-- Work to complete --
Pictures aside, write out every record exactly as it appears.

Data records
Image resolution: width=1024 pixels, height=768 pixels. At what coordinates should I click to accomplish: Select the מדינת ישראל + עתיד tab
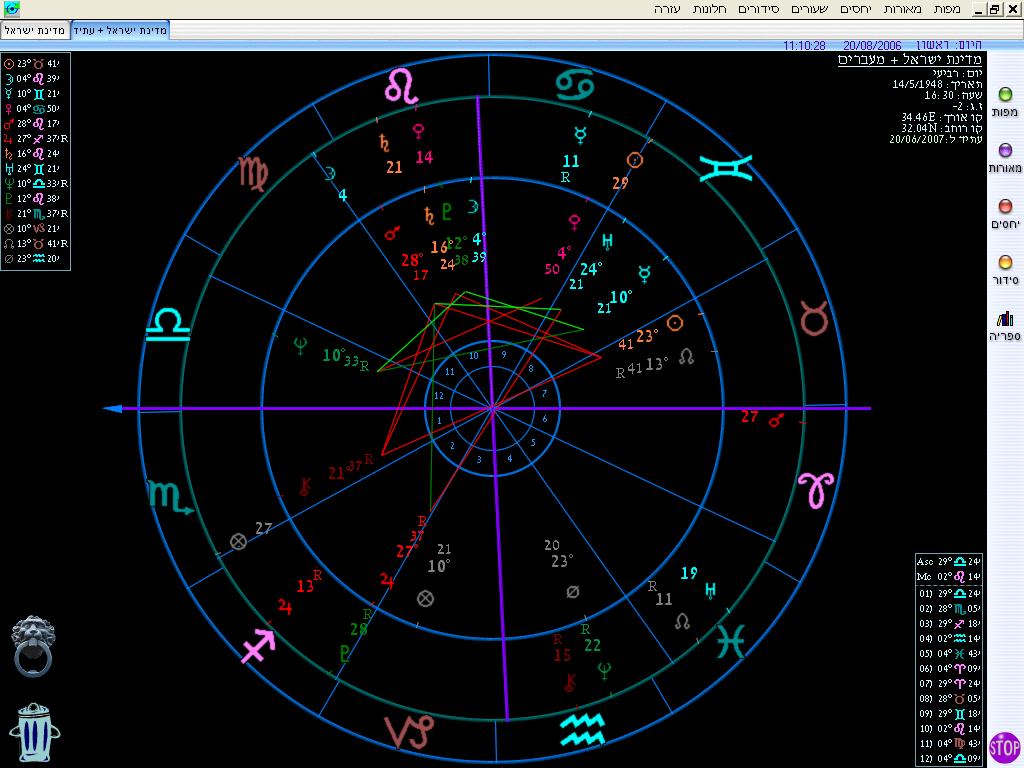point(119,30)
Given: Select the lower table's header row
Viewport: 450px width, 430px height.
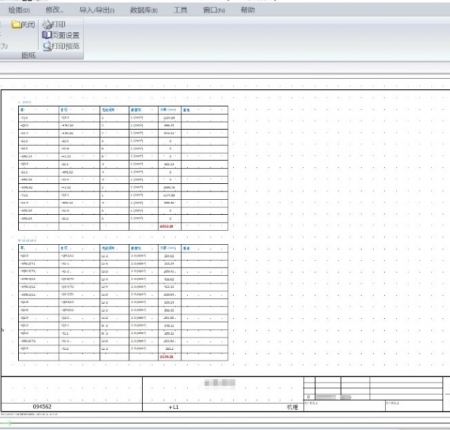Looking at the screenshot, I should (x=123, y=248).
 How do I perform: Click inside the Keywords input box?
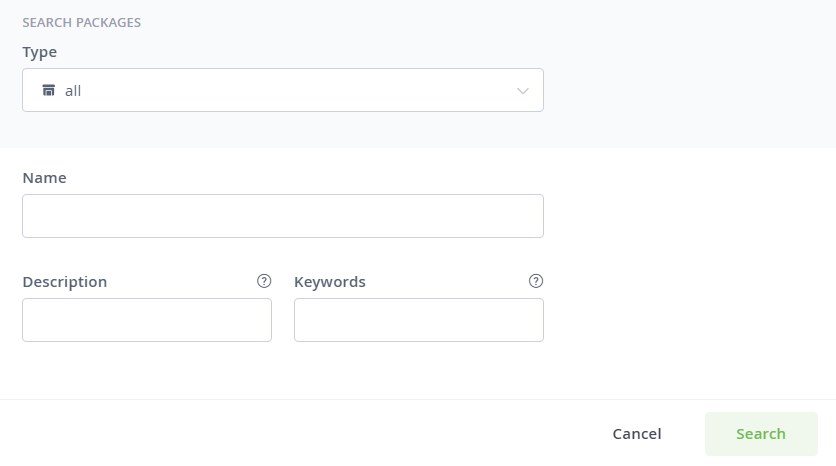419,320
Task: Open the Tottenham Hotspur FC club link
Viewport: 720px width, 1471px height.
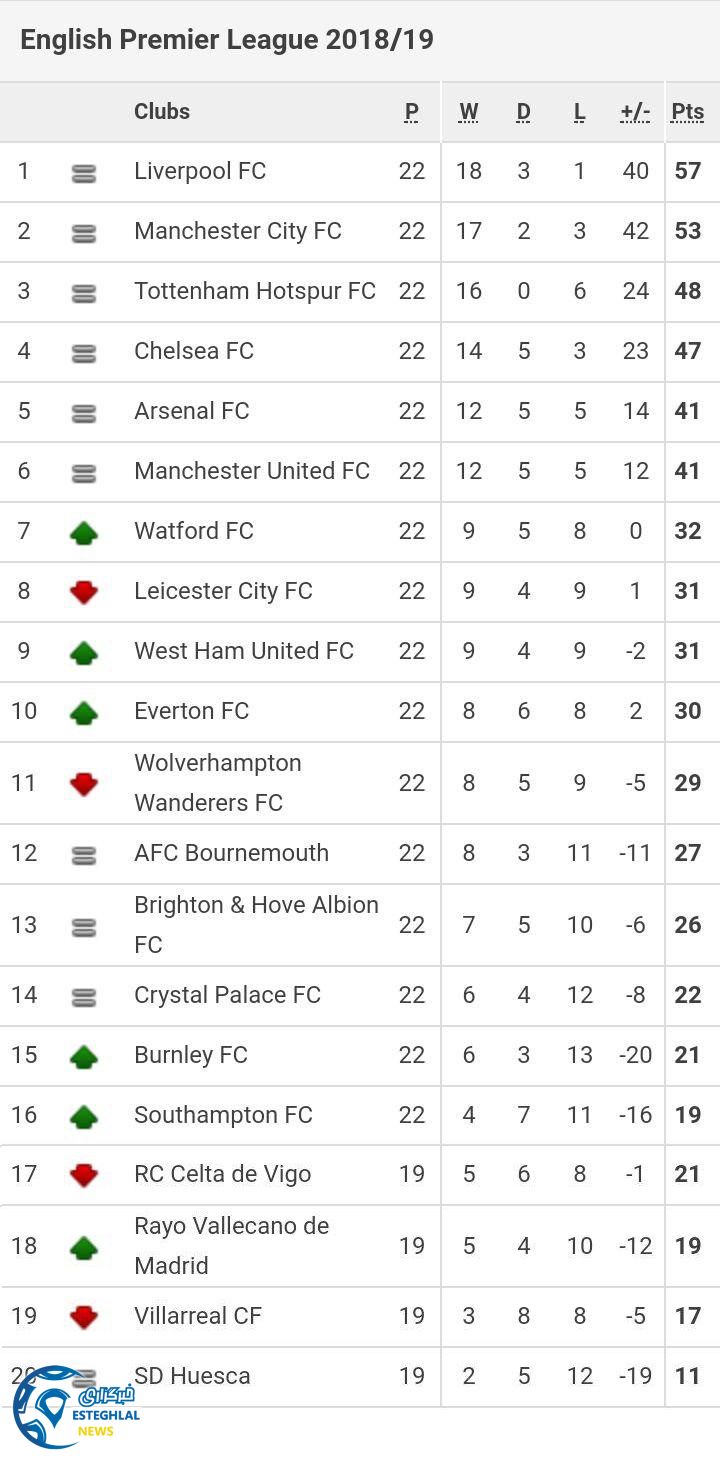Action: (x=255, y=291)
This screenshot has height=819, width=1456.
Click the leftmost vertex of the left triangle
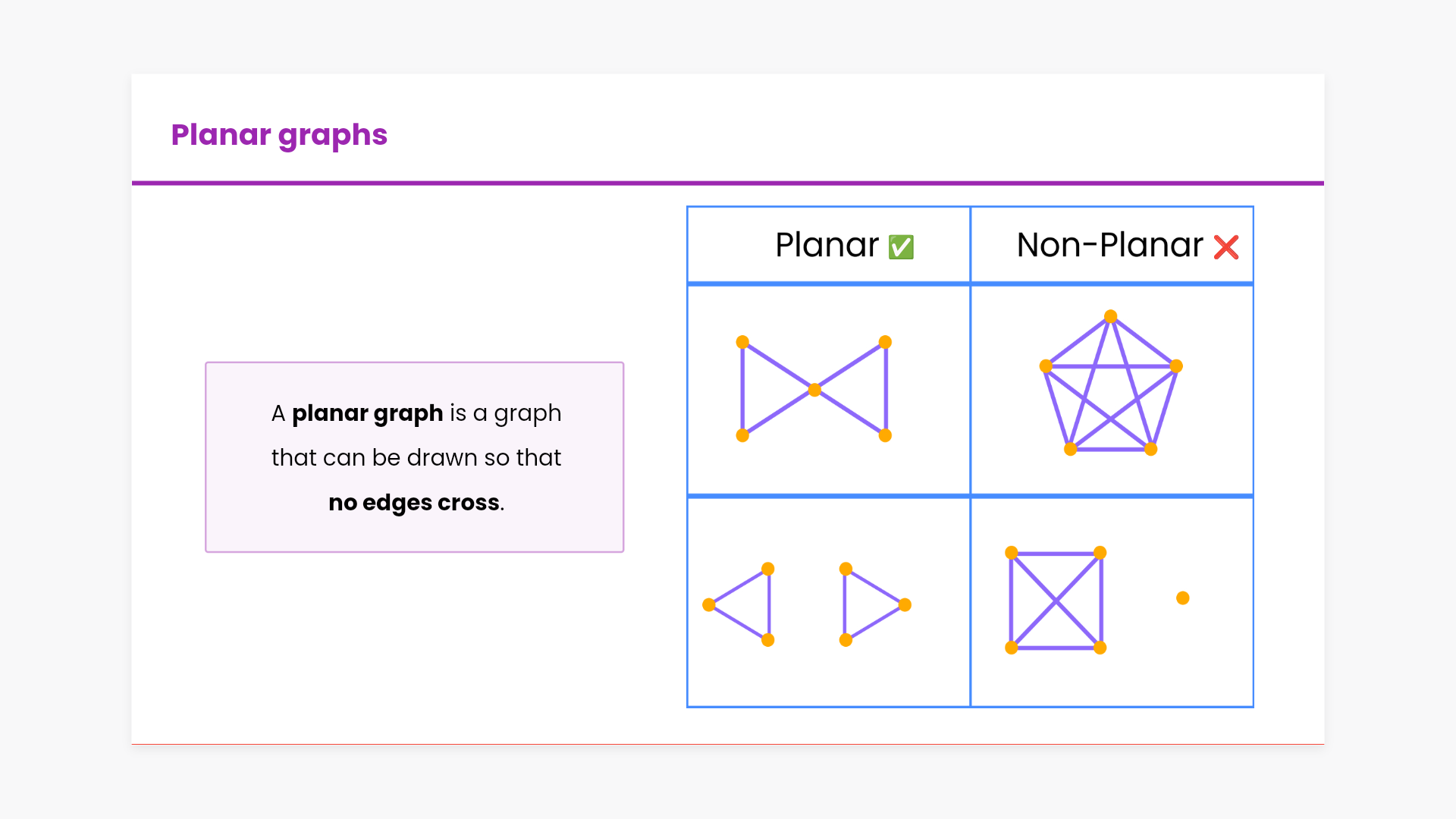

-- Answer section --
Image resolution: width=1024 pixels, height=768 pixels. At what coordinates should I click to accomplish: Select the מדינת ישראל + עתיד tab
point(119,30)
Given: Select the lower table's header row
Viewport: 450px width, 430px height.
Looking at the screenshot, I should (x=123, y=248).
 How do I perform: Click inside the Keywords input box?
419,320
Task: Open the Tottenham Hotspur FC club link
Viewport: 720px width, 1471px height.
Action: (x=255, y=291)
This screenshot has height=819, width=1456.
Click the leftmost vertex of the left triangle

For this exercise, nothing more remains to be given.